Also at the Congress Martha Cerda (Guadalajara Center) succeeded Lucina Kathmann as Chair of the Women Writers’ Committee; Veno Taufer (Slovene PEN) succeeded Boris Novak, who’d opposed holding the Congress in Moscow and had stepped down as chair of the Writers for Peace Committee, and Eugene Schoulgin (Swedish PEN) was confirmed as the new Writers in Prison Committee Chair.

In his farewell comments as WiPC chair Moris Farhi quoted Günter Grass’s address  that literature always breaks the silence. Moris added that by breaking the silence, by telling the truth and exposing wrong-doing, literature also defied fear and embraced courage.

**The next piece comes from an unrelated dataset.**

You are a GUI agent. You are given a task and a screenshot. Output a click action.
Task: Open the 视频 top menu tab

The members of International PEN had witnessed this defiance of fear and the manifestation of courage time and again. Moris noted among those with courage were Grigory Pasko, Alexander Tkachenko and our colleague Boris Novak.

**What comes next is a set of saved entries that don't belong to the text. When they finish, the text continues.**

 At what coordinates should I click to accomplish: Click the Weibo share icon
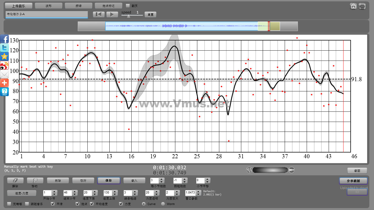4,66
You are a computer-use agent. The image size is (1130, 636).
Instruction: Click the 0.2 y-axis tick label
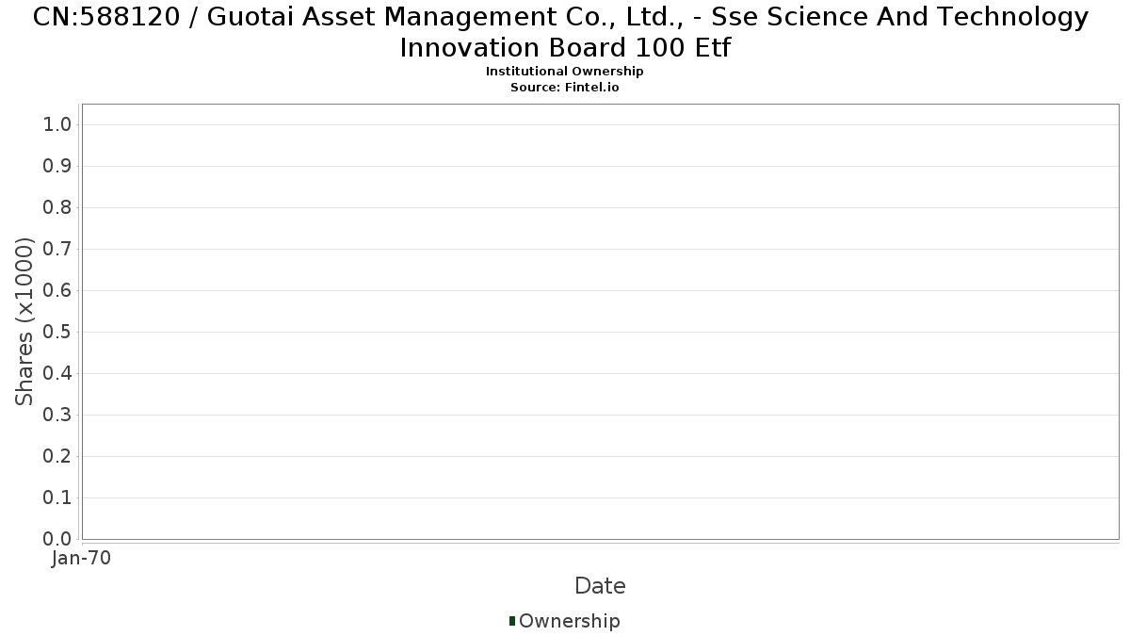pos(58,457)
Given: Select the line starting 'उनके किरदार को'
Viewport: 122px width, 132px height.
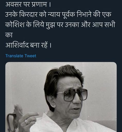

The Moscow Congress saw the return of delegates from Chinese PEN after a decade-long absence post Tiananmen Square. Two resolutions on China were presented, one calling for the release of dissident writers imprisoned in China and another protesting the long prison terms for writers in Tibet. The Chinese delegate objected to both resolutions, arguing first that Tibet shouldn’t be singled out as though it were not part of China. He also said that the Chinese people and Chinese writers cared for human rights after centuries of feudal society, but the West emphasized individual rights and values while the Chinese valued collective human rights and obligations to the family and society. The Chinese believed that human rights in a given country were related to the social system, the level of economic development and historical and cultural traditions of that country, and they encompassed the right to development and subsistence. A country of more than 1.2 billion people had to find food and clothing. It was impossible for one pattern to solve all existing problems. The Cold War had ended, but its influence remained with those who believed their values, their concept of human rights, their position were the only correct ones in the world. Dialogue was the only way to resolve the differences of view, a dialogue based on equality and mutual respect.

Hands shot up seeking to respond. At least 25 delegates at the Assembly spoke, welcoming the return of the Chinese delegates to the PEN Congress, but most taking exception to the argument of the relativity of human rights in PEN’s work. The first to speak was Eric Lax of PEN Center USA West who said he appreciated the speaker’s comments but wanted to add that the PEN Charter, to which all members subscribed, was very clear that freedom to write was a basic tenant of the organization and that information should pass unimpeded without restriction. Some questioned the way the resolution was written. Alexander Tkachenko of Russian PEN said he felt PEN should be understanding of people living under a regime about which the rest of PEN knew little. It was up to the Assembly to decide whether to support the resolution; they needn’t accept the Chinese delegate’s opinion, but they should respect it. He didn’t want the Chinese to be missing from PEN for another ten years. PEN should be tolerant of those for whom it was extremely dangerous to discuss such questions. The Assembly applauded. A small amendment was made to the resolutions, both of which passed with large majorities, though not unanimously.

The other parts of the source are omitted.